Your project must implement one or more machine learning algorithms and apply them to some data. Your project may be a comparison of several existing algorithms, or it may propose a new algorithm in which case it still must compare it to at least one other approach. Your submission must include at least two figures which graphically illustrate quantitative aspects of your results, such as training/testing error curves, learned parameters, algorithm outputs, input data sorted by results in some way, etc. Your submission must include at least 5 references to previously published papers or book sections. Your submission should follow the generally accepted style of paper writing: include an introduction section to motivate your problem and algorithm, a section describing your approach and how it compares to previous work, a section outlining the experiments you ran and the results you obtained, and a short conclusions section to sum up what you discovered. Your submission must be prepared in the NIPS 2006 paper style (using Latex is encouraged but not required), and must be no longer than 5 pages in length (10 pages for pair projects), including all figures, tables, references, etc. Do not hand in any code of any kind.
**Note: You must turn in a brief project proposal (1-2 paragraphs) in class on March 5th. Your project proposal should describe the idea behind what you plan to pursue.
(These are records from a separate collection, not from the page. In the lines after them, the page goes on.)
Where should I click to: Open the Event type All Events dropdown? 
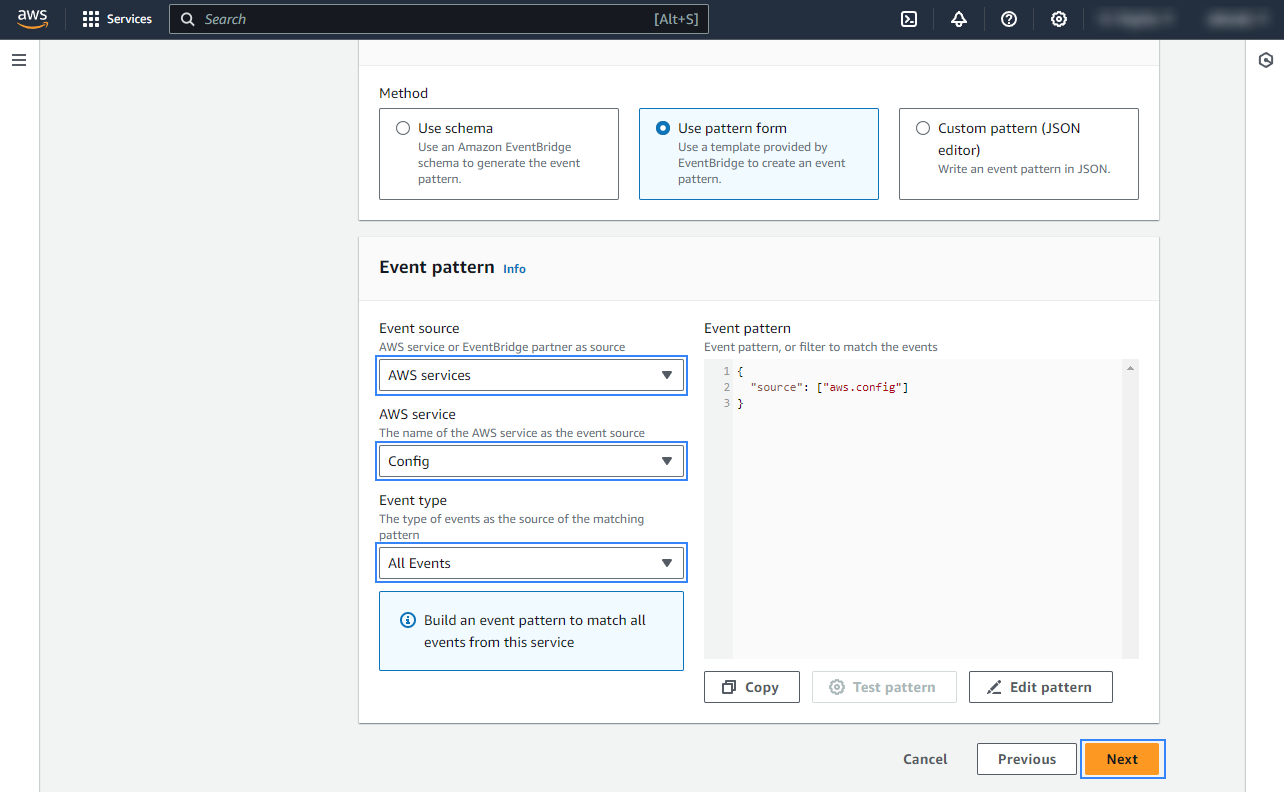tap(531, 564)
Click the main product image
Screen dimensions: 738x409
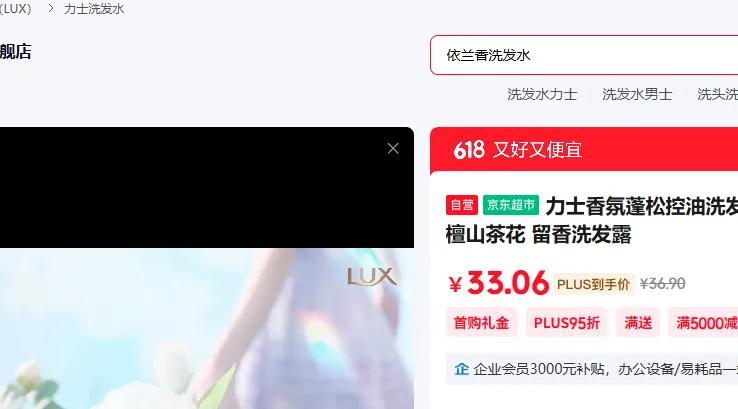(x=207, y=329)
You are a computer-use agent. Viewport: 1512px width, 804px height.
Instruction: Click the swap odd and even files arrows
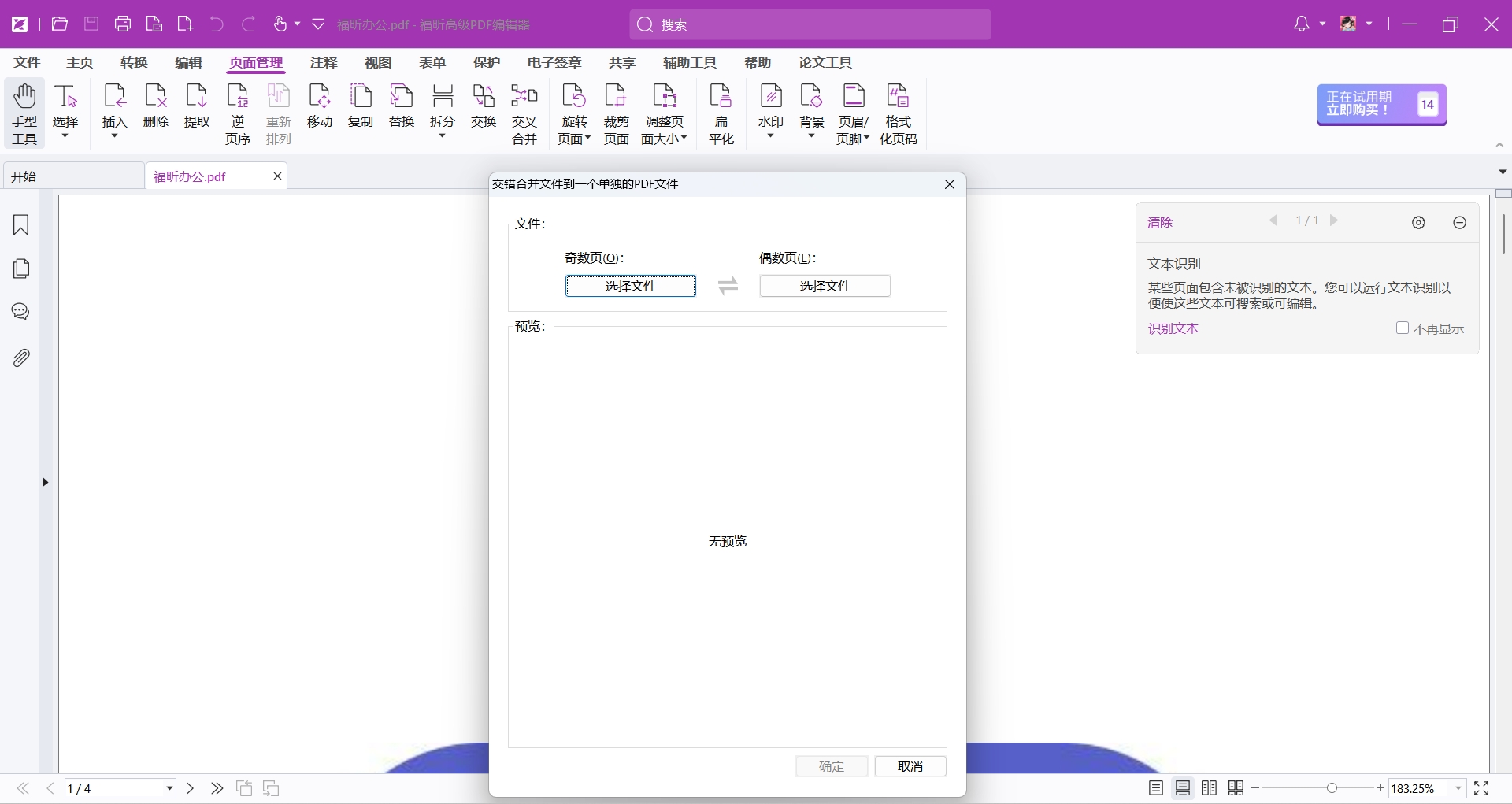coord(728,286)
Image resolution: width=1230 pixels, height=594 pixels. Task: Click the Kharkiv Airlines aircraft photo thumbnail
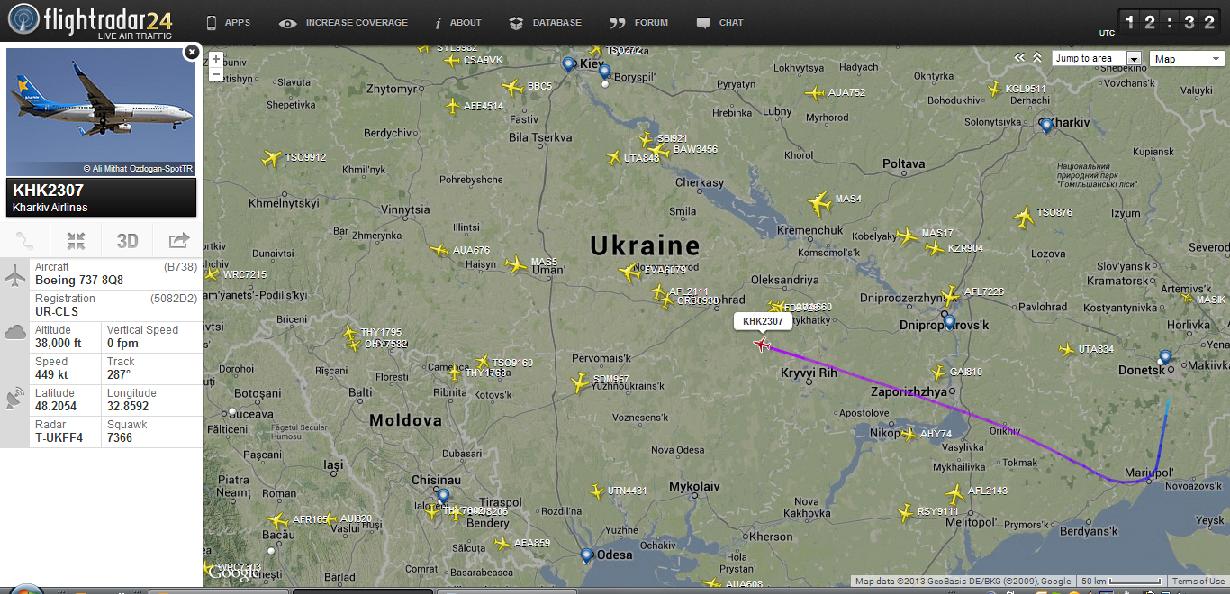(101, 111)
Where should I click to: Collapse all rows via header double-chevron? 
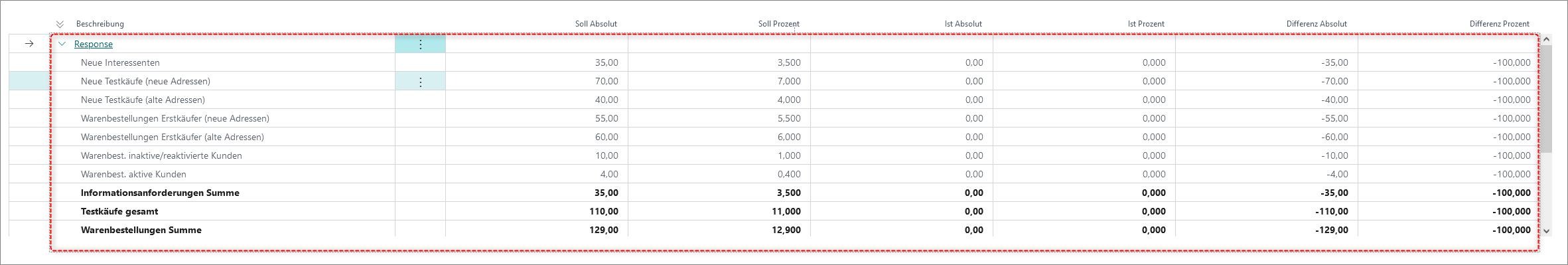[60, 25]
You should also briefly describe software you will need to write, and papers (1-2) you plan to read. Please also say if you will have a partner, and if so, who it will be.**

Marking Scheme

The projects will be marked out of 40, with each point being worth 1% of your grade. The following criteria will be taken into account when marking: 1. Clarity/Relevance of problem statement and description of approach. 2. Discussion of relationship to previous work and references. 3. Design and execution of experiments. 4. Figures/Tables/Writing: easily readable, properly labeled, informative.

Friendly Advice

  • Be selective! Don't choose a project that has nothing to do with machine learning. Don't investigate an algorithm that is clearly doomed to failure or un-implementable. Don't attack a problem that is irrelevant, ill-defined or unsolvable.
  • Be honest! You are not being marked on how good the results are. It doesn't matter one bit if your method is better or worse than the ones you compare to. What matters is that you try something sensible, clearly describe the problem, your method, what you did, and what the results were.
  • Be modest! Don't pick a project that is way too hard. Usually, if you select the simplest thing you can think of to try, and do it carefully, it will take much longer than you think.
  • Be careful! Don't do foolish things like test on your training data, set parameters by cheating, compare unfairly against other methods, include plots with unlabeled axes, use undefined symbols in equations, etc. Do sensible cross-checks like running your algorithms several times, leaving out small parts of your data, adding a few noisy points, etc. to make sure everything still works reasonably well. Make lots of pictures along the way.
  • Learn! The point of the project is to give you a chance to "test drive" the process of writing a paper, which many of you have never done, in a low-stress setting, away from the pressures of your thesis and conference deadlines. Consider this an opportunity to learn how to write code to run large experiments, make nice figures, layout readable equations, describe your work concisely to a smart but uninitiated reader, etc.
  • Have fun! If you pick something you think is cool, that will make getting it to work less painful and writing up your results less boring.